Categorical Predictors (with more than two levels)
Another multiple regression example (illustrating another thing multiple regression can do for us)
We are collecting up some examples of the types of things that can happen in multiple regression models so that we are better prepeared to build and interpret them.
Comparative primate milk composition data, from Table 2 of Hinde and Milligan. 2011. Evolutionary Anthropology 20:9-23.
library(rethinking)
data(milk)
glimpse(milk)
## Rows: 29
## Columns: 8
## $ clade <fct> Strepsirrhine, Strepsirrhine, Strepsirrhine, Strepsirrh…
## $ species <fct> Eulemur fulvus, E macaco, E mongoz, E rubriventer, Lemu…
## $ kcal.per.g <dbl> 0.49, 0.51, 0.46, 0.48, 0.60, 0.47, 0.56, 0.89, 0.91, 0…
## $ perc.fat <dbl> 16.60, 19.27, 14.11, 14.91, 27.28, 21.22, 29.66, 53.41,…
## $ perc.protein <dbl> 15.42, 16.91, 16.85, 13.18, 19.50, 23.58, 23.46, 15.80,…
## $ perc.lactose <dbl> 67.98, 63.82, 69.04, 71.91, 53.22, 55.20, 46.88, 30.79,…
## $ mass <dbl> 1.95, 2.09, 2.51, 1.62, 2.19, 5.25, 5.37, 2.51, 0.71, 0…
## $ neocortex.perc <dbl> 55.16, NA, NA, NA, NA, 64.54, 64.54, 67.64, NA, 68.85, …
clade
: Broad taxonomic group
species
: Species name
kcal.per.g
: Kilocalories per gram of milk
perc.fat
: Percent fat
perc.protein
: Percent protein
perc.lactose
: Percent lactose
mass
: Body mass of mother, in kilograms
neocortex.perc
: Percent of brain mass that is neocortex
indicator variables
index variables
Let \(x_i\) be one of \(1, 2, 3, \dots, k\) indicating which of \(k\) categories, and consider a model with
\[ \mu_i = \mbox{other stuff} + \beta_1 x_i \] This is almost never the model we want. Do you see why?
1. That variable \(x_i\) can be used as an index variable:
\[ \mu_i = \mbox{other stuff} + \beta_{x_i} \] where “other stuff” might be an intercept term or some parts of the model that depend on other predictors.
So if the first few rows of our data look like
tibble(x = c(1, 2, 1, 3)) %>% pander()
x |
---|
1 |
2 |
1 |
3 |
Then we have
\[\begin{align*} \mu_1 = \mbox{other stuff} + \beta_1 \\ \mu_2 = \mbox{other stuff} + \beta_2 \\ \mu_3 = \mbox{other stuff} + \beta_1 \\ \mu_4 = \mbox{other stuff} + \beta_3 \\ \end{align*}\]

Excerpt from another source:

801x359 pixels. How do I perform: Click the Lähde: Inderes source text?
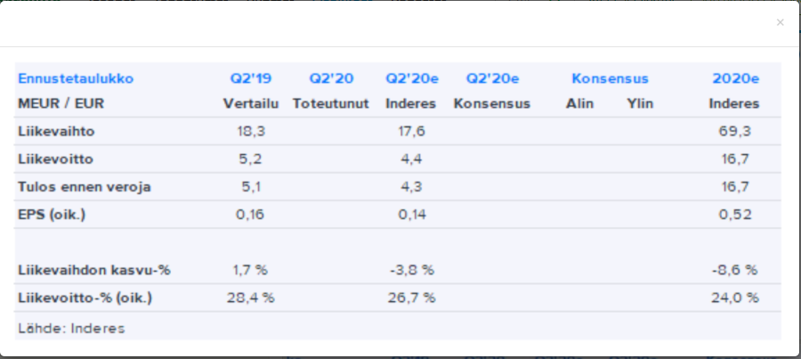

2. Use \(k\) or \(k-1\) indicator variables:
Here’s how it looks with \(k\) indicator variables
\[
\mu_i = \mbox{other stuff}
+ \beta_1 [\![ x_i = 1 ]\!]
+ \beta_2 [\![ x_i = 2 ]\!]
+ \cdots
+ \beta_{k-1} [\![ x_i = k - 1 ]\!]
+ \beta_{k} [\![ x_i = k ]\!]
\] Again, if the first few values of x
are 1, 2, 1, 3
, then this looks like
\[\begin{align*} \mu_1 &= \mbox{other stuff} + \beta_1 \cdot 1 + \beta_2 \cdot 0 + \beta_3 \cdot 0 \\ \mu_2 &= \mbox{other stuff} + \beta_1 \cdot 0 + \beta_2 \cdot 1 + \beta_3 \cdot 0 \\ \mu_3 &= \mbox{other stuff} + \beta_1 \cdot 1 + \beta_2 \cdot 0 + \beta_3 \cdot 0 \\ \mu_4 &= \mbox{other stuff} + \beta_1 \cdot 0 + \beta_2 \cdot 0 + \beta_3 \cdot 1 \\ \end{align*}\]
But this is essentially the same as before – it’s just clunkier to work with.

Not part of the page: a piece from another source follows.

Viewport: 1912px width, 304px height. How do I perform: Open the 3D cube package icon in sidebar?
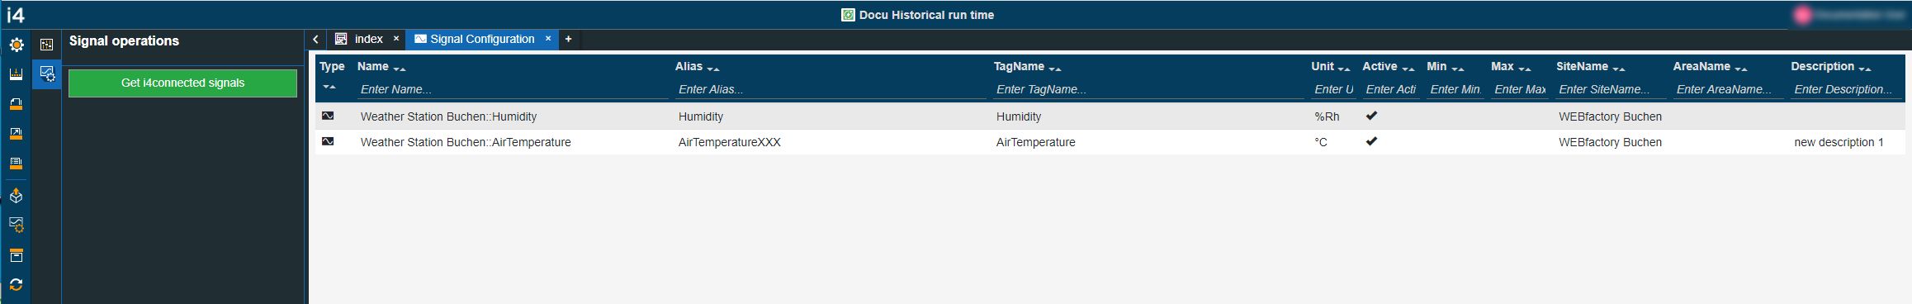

\[\begin{align*} \mu_1 &= \mbox{other stuff} + \beta_1 \cdot 1 + \beta_2 \cdot 0 + \beta_3 \cdot 0 = \mbox{other stuff} + \beta_1 \\ \mu_2 &= \mbox{other stuff} + \beta_1 \cdot 0 + \beta_2 \cdot 1 + \beta_3 \cdot 0 = \mbox{other stuff} + \beta_2 \\ \mu_3 &= \mbox{other stuff} + \beta_1 \cdot 1 + \beta_2 \cdot 0 + \beta_3 \cdot 0 = \mbox{other stuff} + \beta_1 \\ \mu_4 &= \mbox{other stuff} + \beta_1 \cdot 0 + \beta_2 \cdot 0 + \beta_3 \cdot 1 = \mbox{other stuff} + \beta_3 \\ \end{align*}\]
If we drop one of the indicator variables, than “other stuff” captures the mean for one of the groups and the \(\beta\)’s give offsets from that baseline.
Option 2 (with \(k-1\) indicators when there is an intercept in the model) is what most non-bayesian statistical packages do, including lm()
in R. The first option will usually be more convenient for us.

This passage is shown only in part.